= Lead time =

Time between planning and starting something

A lead time is the latency between the initiation and completion of a process. For example, the lead time between the placement of an order and delivery of new cars by a given manufacturer might be between two weeks and six months, depending on various particularities. One business dictionary defines "manufacturing lead time" as the total time required to manufacture an item, including order preparation time, queue time, setup time, run time, move time, inspection time, and put-away time. For make-to-order products, it is the time between release of an order and the production and shipment that fulfill that order. For make-to-stock products, it is the time taken from the release of an order to production and receipt into finished goods inventory.

==Supply chain management==
A conventional definition of lead time in a supply chain management context is the time from the moment the customer places an order (the moment the supplier learns of the requirement) to the moment it is ready for delivery. In the absence of finished goods or intermediate (work in progress) inventory, it is the time it takes to actually manufacture the order without any inventory other than raw materials. The Chartered Institute of Procurement & Supply identifies "total lead time" as a combination of "internal lead time" (the time required for the buying organization's internal processes to progress from identification of a need to the issue of a purchase order) and "external lead time" (the time required for the supplying organization's processes, including any development required, manufacture, dispatch and delivery). The lead time applicable to material flows within a supply chain may be paralleled by the concept of "information lead time". Mason-Jones and Towill report that reductions in both material flow lead time and information lead time are necessary to secure supply chain performance improvements. Several writers have referred to the importance of "information enriched supply chains" in this context.

________________

• _EXERCISES_
1. List the times that the business dictionary definition in the lead time article counts as part of manufacturing lead time.
2. Carry on the lead time article from its last sentence onward.

• _DATASET EXCERPTS_
________________

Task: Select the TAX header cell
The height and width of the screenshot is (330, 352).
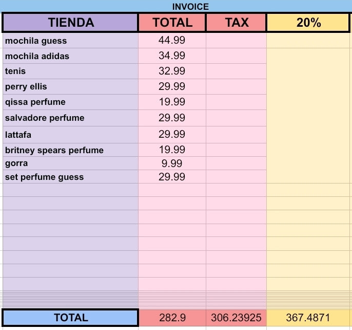Action: click(x=237, y=23)
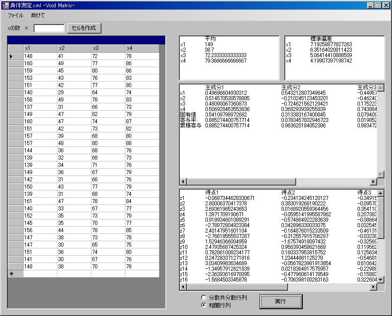Viewport: 392px width, 316px height.
Task: Open the 助けて menu
Action: pos(38,15)
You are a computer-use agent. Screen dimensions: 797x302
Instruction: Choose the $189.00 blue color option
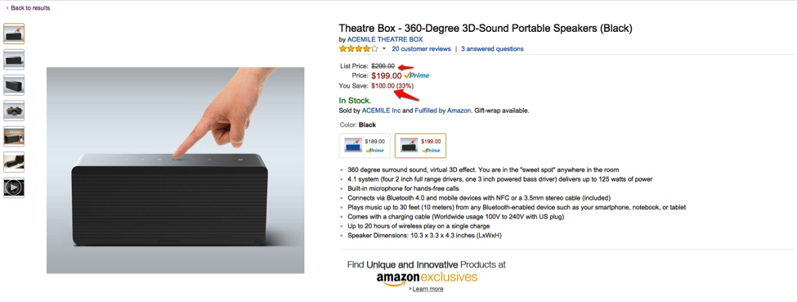365,146
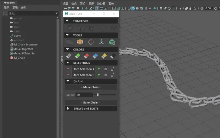
Task: Click the chain Number slider handle
Action: pos(98,95)
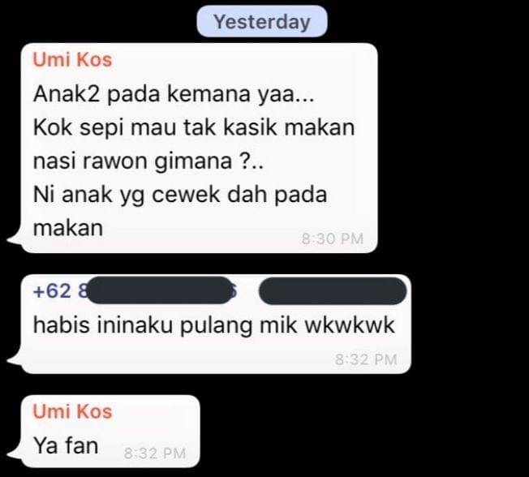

________________

• _ANSWERS FOR THE TASKS_
1. order preparation time, queue time, setup time, run time, move time, inspection time, put-away time

2.
==Manufacturing==
In the manufacturing environment, lead time has the same definition as that used in supply chain management, but it includes the time required to ship the parts from the supplier. Shipping time is included because the manufacturing company needs to know when the parts will be available for material requirements planning purposes. It is also possible to include within lead time the time it takes for a company to process and have the part ready for manufacturing once it has been received. The time it takes a company to unload a product from a truck, inspect it, and move it into storage ("put-away time") is not trivial. With tight manufacturing constraints or when a company is using Just In Time manufacturing, it is important for supply chain to know how long their own internal processes take.

Lead time consists of:
- Preprocessing Lead Time (also known as "planning time" or "paperwork"): the time required to release a purchase order (if you buy an item) or create a job (if you manufacture an item), from the time you learn of the requirement.
- Processing Lead Time: the time required to procure or manufacture an item.
- Postprocessing Lead Time: the time to make a purchased item available in inventory from the time you receive it (including quarantine, inspection, etc.)

For example, Company A needs a part that can be manufactured in two days once Company B has received an order. It takes three days for company A to receive the part once shipped, and one additional day before the part is ready to go into manufacturing.
- If Company A's Supply Chain calls Company B they will be quoted a lead time of two days for the part.
- If Company A's Manufacturing division asks the Supply Chain division what the lead time is, they will be quoted five days since shipping will be included.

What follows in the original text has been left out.